Problem description: Would you restate the entries below word for word, starting at the first line and ending with the one that has "Task: Open the Users page from sidebar"?

Items from a data source
-*-
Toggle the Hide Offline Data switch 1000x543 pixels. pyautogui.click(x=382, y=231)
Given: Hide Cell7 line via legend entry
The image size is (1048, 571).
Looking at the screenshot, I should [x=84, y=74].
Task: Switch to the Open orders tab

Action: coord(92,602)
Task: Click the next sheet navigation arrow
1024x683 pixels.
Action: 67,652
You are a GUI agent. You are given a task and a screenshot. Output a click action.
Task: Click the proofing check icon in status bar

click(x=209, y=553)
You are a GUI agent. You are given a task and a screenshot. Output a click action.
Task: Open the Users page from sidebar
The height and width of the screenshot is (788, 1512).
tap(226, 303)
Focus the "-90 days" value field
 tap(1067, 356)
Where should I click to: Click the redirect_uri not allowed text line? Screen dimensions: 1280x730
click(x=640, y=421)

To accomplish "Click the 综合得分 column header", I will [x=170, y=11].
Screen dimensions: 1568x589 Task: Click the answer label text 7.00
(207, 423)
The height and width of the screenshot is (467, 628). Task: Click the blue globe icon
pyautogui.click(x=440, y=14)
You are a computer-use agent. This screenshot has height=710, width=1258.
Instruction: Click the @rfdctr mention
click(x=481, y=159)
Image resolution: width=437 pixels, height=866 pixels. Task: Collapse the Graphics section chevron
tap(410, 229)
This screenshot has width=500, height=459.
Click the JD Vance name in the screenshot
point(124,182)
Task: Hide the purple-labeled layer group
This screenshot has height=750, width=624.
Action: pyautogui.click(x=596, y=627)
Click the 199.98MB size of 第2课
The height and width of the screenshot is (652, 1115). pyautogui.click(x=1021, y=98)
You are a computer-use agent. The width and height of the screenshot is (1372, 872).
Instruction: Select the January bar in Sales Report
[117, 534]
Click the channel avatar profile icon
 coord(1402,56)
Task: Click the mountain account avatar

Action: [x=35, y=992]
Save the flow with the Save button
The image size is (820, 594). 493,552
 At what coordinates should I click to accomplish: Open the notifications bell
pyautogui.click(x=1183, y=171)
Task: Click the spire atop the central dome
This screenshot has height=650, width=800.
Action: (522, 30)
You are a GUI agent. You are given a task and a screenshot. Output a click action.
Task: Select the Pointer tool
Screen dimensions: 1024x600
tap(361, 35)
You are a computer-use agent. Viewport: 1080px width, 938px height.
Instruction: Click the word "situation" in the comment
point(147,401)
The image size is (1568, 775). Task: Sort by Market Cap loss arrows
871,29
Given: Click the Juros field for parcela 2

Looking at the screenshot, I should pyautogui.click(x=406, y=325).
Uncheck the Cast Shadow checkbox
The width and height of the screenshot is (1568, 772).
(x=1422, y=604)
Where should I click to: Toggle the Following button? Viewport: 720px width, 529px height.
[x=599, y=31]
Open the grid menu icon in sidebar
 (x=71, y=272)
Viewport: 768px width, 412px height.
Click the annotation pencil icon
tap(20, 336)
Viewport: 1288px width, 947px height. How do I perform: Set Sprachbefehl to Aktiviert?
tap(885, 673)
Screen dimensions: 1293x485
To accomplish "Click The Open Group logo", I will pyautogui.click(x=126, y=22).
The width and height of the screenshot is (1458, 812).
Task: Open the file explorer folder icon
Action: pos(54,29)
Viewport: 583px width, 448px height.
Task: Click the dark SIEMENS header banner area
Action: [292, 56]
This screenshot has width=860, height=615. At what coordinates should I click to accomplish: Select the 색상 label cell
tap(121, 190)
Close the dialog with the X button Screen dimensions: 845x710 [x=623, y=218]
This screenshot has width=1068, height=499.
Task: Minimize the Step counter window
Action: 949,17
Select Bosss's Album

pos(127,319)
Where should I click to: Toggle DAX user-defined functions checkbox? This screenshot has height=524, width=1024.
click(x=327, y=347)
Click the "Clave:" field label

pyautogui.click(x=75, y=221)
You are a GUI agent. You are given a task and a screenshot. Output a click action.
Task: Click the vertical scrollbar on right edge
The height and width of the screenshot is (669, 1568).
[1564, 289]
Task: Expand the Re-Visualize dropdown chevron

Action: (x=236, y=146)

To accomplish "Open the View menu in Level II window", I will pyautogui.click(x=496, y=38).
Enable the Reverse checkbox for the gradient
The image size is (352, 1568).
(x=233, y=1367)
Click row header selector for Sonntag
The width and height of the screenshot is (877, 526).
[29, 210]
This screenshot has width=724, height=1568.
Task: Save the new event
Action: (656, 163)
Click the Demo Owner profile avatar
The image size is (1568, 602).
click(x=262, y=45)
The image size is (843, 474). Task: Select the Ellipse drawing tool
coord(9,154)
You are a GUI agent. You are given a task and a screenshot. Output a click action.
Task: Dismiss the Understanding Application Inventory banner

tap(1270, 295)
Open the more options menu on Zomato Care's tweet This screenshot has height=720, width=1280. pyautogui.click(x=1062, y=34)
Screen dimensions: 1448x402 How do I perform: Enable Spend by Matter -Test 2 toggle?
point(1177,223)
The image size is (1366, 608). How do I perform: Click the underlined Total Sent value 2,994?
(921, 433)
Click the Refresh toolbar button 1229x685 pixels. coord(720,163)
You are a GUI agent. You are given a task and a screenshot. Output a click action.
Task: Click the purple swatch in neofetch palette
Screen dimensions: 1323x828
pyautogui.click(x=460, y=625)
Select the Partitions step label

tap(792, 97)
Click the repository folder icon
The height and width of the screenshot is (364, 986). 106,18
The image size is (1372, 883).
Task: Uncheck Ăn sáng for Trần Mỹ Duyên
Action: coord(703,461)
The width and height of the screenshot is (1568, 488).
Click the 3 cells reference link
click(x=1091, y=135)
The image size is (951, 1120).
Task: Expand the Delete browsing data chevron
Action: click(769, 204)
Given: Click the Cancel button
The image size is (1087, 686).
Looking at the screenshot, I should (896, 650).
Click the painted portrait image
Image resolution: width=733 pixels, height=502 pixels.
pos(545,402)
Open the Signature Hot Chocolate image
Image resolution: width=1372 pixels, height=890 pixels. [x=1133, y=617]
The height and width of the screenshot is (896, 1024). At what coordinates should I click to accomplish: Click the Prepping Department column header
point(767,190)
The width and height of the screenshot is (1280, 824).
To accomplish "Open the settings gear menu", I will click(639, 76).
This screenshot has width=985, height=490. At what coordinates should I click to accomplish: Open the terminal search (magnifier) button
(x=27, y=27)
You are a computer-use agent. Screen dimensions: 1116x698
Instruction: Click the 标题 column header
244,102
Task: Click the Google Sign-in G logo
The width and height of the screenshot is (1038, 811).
-*-
Answer to this task:
Toggle the Hide Offline Data switch 1000x543 pixels. pyautogui.click(x=382, y=231)
Given: Hide Cell7 line via legend entry
The image size is (1048, 571).
Looking at the screenshot, I should [x=84, y=74].
Task: Switch to the Open orders tab

Action: coord(92,602)
Task: Click the next sheet navigation arrow
1024x683 pixels.
Action: 67,652
You are a GUI agent. You are given a task and a screenshot. Output a click action.
Task: Click the proofing check icon in status bar

click(x=209, y=553)
You are a GUI agent. You are given a task and a screenshot. Output a click action.
Task: Open the Users page from sidebar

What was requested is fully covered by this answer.